A negligence claim contains four essential elements: “[A] duty, a breach of that duty, causation, and damages.” Collins v. Athens Orthopedic Clinic, P.A., 307 Ga. 555, 557 (2019). For simple negligence cases, the general rule is that a plaintiff “need not produce expert evidence on causation.” Cowart v. Widener, 287 Ga. 622, 626 (2010). For example, a jury may “infer a causal connection between an accident and a plaintiff's injuries based on the sequence of events.” Cooper v. Marten Transp., Ltd., 539 Fed.Appx. 963, 968 (11th Cir. 2013) (collecting cases). But there are important exceptions to this rule: “[E]ven in simple negligence cases, plaintiffs must come forward with expert evidence to survive a defense motion for summary judgment, where ‘medical questions' relating to causation are involved.” Cowart, 287 Ga. at 627.

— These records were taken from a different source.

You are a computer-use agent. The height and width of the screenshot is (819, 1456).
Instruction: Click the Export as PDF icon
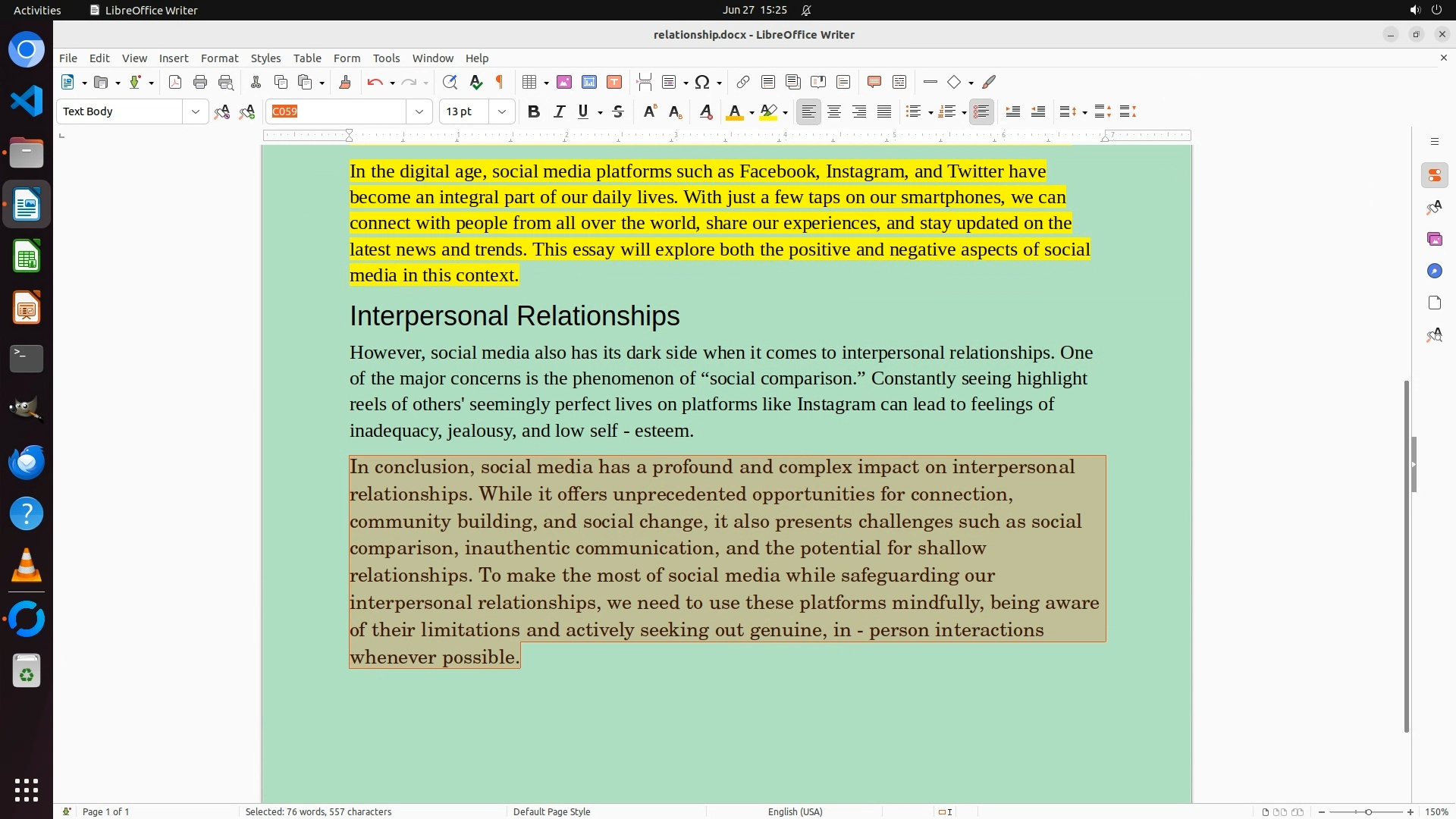175,82
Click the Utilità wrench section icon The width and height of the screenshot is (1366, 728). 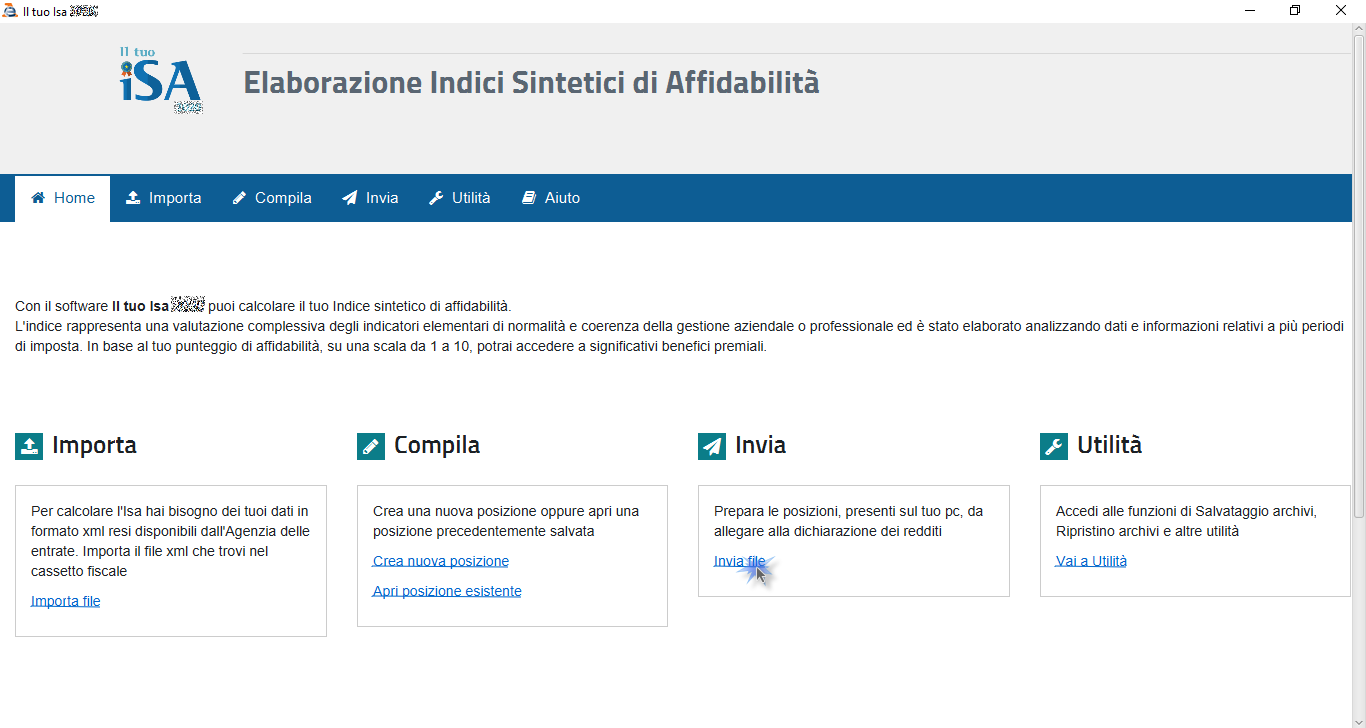(x=1054, y=446)
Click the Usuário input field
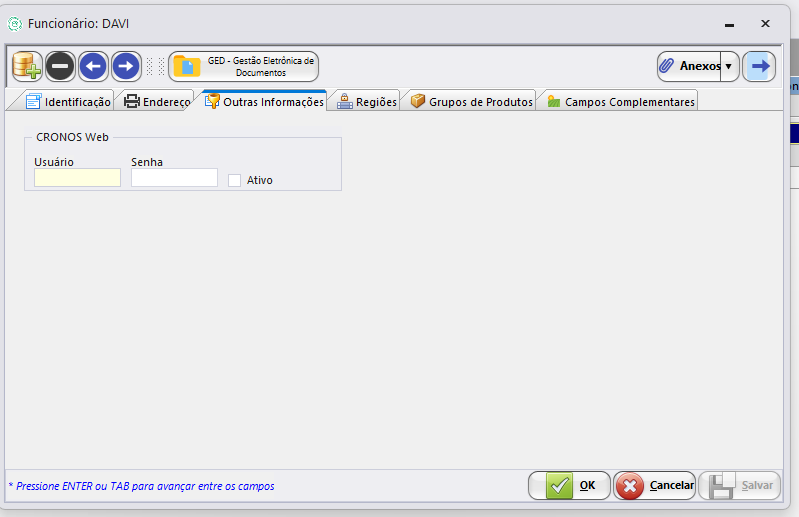 [77, 178]
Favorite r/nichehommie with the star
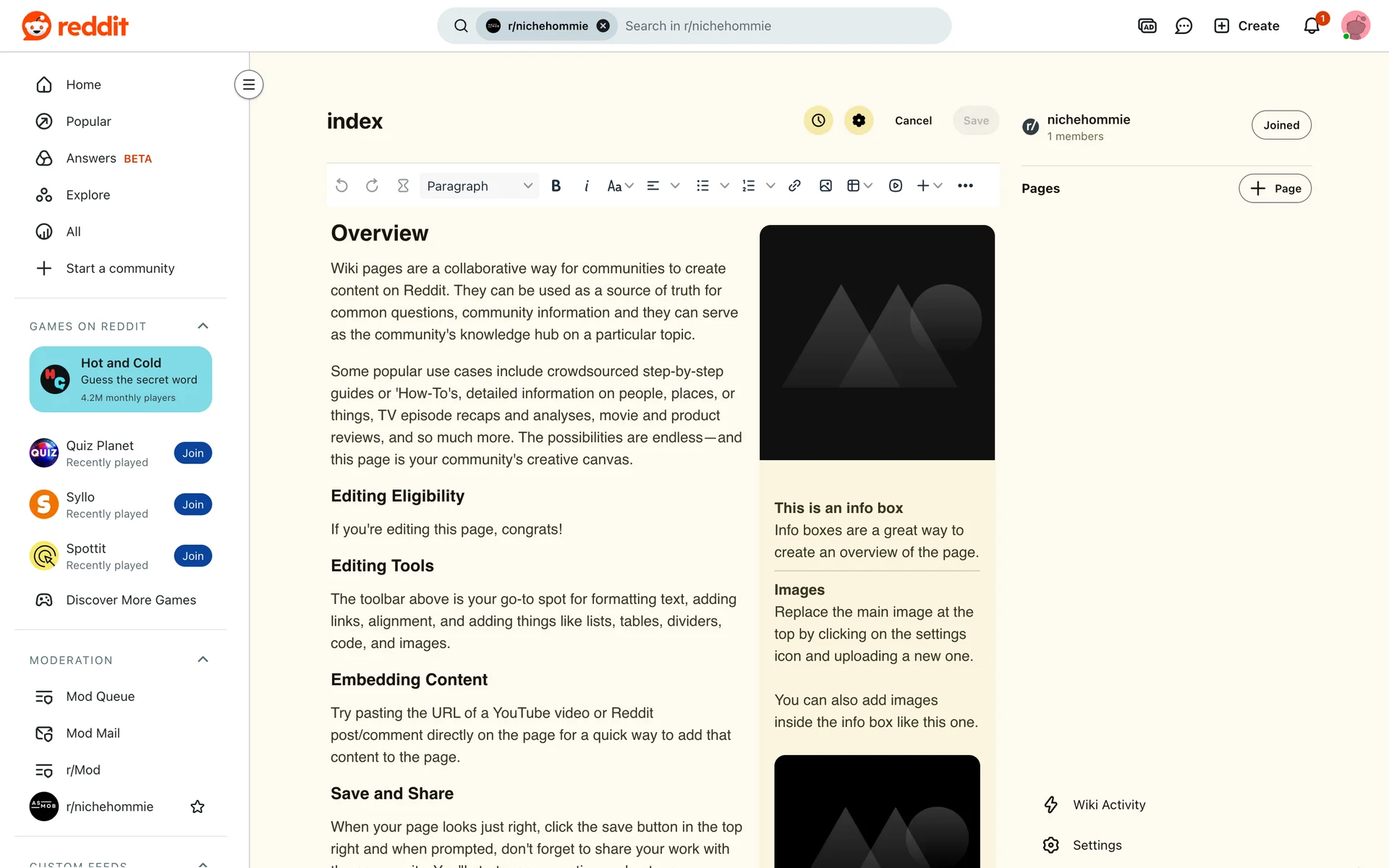 click(x=197, y=807)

In Cowart, the Georgia Supreme Court clarified that “most ‘medical questions' relating to causation are perfectly capable of resolution by ordinary people using their common knowledge and experience, without the need for expert testimony.” Id. at 628. As examples, that court identified the following situations in which lay people with ordinary knowledge could determine causation without expert testimony: “That a stab wound penetrating entirely through the heart causes death”; “[w]hether a blow to the head could cause death”; and “whether an automobile collision caused a backache later the same day.” Id. at 628 (collecting cases). Thus, “where the symptoms complained of emerge immediately or soon after the event alleged to have caused them, and it is common knowledge that such an event is one that could cause that kind of injury, a reasonable jury could draw conclusions about proximate cause.” Bruce v. Classic Carrier, Inc., No. 1:11-cv-01472-JEC, 2014 WL 1230231, at *7 (N.D.Ga. Mar. 24, 2014). See also Baulding v. United States, No. 4:13-cv-129-HLM, 2014 WL 12497023, at *6 (N.D.Ga. Sept. 5, 2014) (“[A] lay jury could determine without expert testimony that tripping and falling can cause a knee injury.”).
But expert evidence is necessary “where the issue of causation presents ‘specialized medical questions,' i.e., where the link between a defendant's actions and the plaintiff's injury is beyond common knowledge and experience and presents medical questions that can be answered accurately only by witnesses with specialized expert knowledge.” Cooper, 539 Fed.Appx. at 967-68 (citing Cowart, 287 Ga. at 628). For instance, “[a] causal connection, requiring expert medical testimony, must be established where the potential continuance of a disease is at issue.” Jordan v. Smoot, 191 Ga.App. 74, 75 (1989). Cf. Bruce, 2014 WL 1230231, at *6 (“[I]f there is evidence that the complained-of injury is a preexisting condition, the plaintiff must produce medical testimony explaining why the tortious event aggravated the prior condition to survive a motion for summary judgment.”).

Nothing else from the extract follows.